“Lashes & Go me permite explorar mi lado femenino, en casa son todo chicos y en el centro estoy rodeada de mujeres”

“Lashes & Go me permite explorar mi lado femenino, en casa son todo chicos y en el centro estoy rodeada de mujeres”

EMPRENDEDORES LASHES & GO: ANDREA ALONSO (DIRECTORA DE LASHES & GO LAS TABLAS)

Andrea Alonso es una persona que, tal y como ella dice, “he querido correr siempre mucho en todos los ámbitos de mi vida y comerme el mundo, o al menos intentarlo”. Licenciada en Publicidad y RR.PP., conoció a su marido a los 16 años, justo el tiempo que lleva hoy a su lado. Después de pasar por el Departamento de Marketing Directo de la agencia Bassat Ogilvy, y después de crear familia numerosa –tiene 32 años y tres hijos–, hace pocas semanas Andrea decidió sumarse al equipo de Lashes & Go y abrió el primer centro de la cadena en el madrileño barrio de Las Tablas. Su “cuarto hijo”, como ella misma lo define.

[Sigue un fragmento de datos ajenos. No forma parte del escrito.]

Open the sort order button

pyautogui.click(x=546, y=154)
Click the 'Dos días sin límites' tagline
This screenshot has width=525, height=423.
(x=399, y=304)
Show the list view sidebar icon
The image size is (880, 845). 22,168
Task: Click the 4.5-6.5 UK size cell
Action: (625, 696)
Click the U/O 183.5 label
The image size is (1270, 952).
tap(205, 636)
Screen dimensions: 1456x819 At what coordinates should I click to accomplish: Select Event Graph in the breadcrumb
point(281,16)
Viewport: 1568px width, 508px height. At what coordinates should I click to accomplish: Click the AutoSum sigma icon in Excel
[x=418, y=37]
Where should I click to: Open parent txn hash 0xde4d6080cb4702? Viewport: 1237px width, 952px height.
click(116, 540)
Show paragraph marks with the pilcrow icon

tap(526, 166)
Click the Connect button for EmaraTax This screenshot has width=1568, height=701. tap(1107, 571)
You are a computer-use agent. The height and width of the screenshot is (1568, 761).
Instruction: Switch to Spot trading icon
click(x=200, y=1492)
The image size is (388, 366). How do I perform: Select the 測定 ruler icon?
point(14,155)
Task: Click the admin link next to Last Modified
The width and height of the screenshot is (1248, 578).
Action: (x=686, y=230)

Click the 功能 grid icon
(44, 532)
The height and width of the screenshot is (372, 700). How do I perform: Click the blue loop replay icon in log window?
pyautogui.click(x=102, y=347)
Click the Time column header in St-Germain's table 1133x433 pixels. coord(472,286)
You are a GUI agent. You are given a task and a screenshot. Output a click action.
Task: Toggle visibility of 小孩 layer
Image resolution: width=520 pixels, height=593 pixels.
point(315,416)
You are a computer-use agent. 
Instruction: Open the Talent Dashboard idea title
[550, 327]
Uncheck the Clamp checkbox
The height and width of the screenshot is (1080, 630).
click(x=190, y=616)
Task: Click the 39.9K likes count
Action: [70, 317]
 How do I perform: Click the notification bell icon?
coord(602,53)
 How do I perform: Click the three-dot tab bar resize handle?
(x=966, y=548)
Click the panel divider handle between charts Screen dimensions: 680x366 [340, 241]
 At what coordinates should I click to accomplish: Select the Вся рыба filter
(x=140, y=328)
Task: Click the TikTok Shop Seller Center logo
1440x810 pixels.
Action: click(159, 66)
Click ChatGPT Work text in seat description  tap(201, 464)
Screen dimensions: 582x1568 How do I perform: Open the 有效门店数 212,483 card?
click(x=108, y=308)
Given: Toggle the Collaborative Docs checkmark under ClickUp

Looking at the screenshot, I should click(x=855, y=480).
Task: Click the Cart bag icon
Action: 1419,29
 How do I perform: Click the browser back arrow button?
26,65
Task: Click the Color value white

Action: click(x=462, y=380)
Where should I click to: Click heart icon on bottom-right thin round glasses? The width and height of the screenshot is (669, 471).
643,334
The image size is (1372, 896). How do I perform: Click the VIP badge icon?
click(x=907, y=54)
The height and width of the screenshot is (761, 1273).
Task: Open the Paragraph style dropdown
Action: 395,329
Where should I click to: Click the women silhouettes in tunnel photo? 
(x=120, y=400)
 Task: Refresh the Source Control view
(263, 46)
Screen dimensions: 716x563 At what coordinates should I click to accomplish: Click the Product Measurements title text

En diciembre abriste tu centro de Las Tablas, ¿por qué elegiste este barrio madrileño?

Para mí era importante encontrar una zona donde se pudiese aparcar cómodamente para que las clientas pudiesen entrar en cabina para ponerse pestañas y olvidarse de todo, parquímetro incluido.

Otro factor importante por el cual me decanté por esta zona es el público que reside en Las Tablas, familias de unos 30 y 40 años de clase media/alta y nuestro público objetivo es ese.

Lo bueno que tiene esta zona es que está llena de urbanizaciones y también hay un gran foco empresarial. Además otro punto que nos favorece es la proximidad con la ciudad de Telefónica y del BBVA.

Y enfrente tenemos Sanchinarro, Virgen del Cortijo, la Moraleja y Montecarmelo.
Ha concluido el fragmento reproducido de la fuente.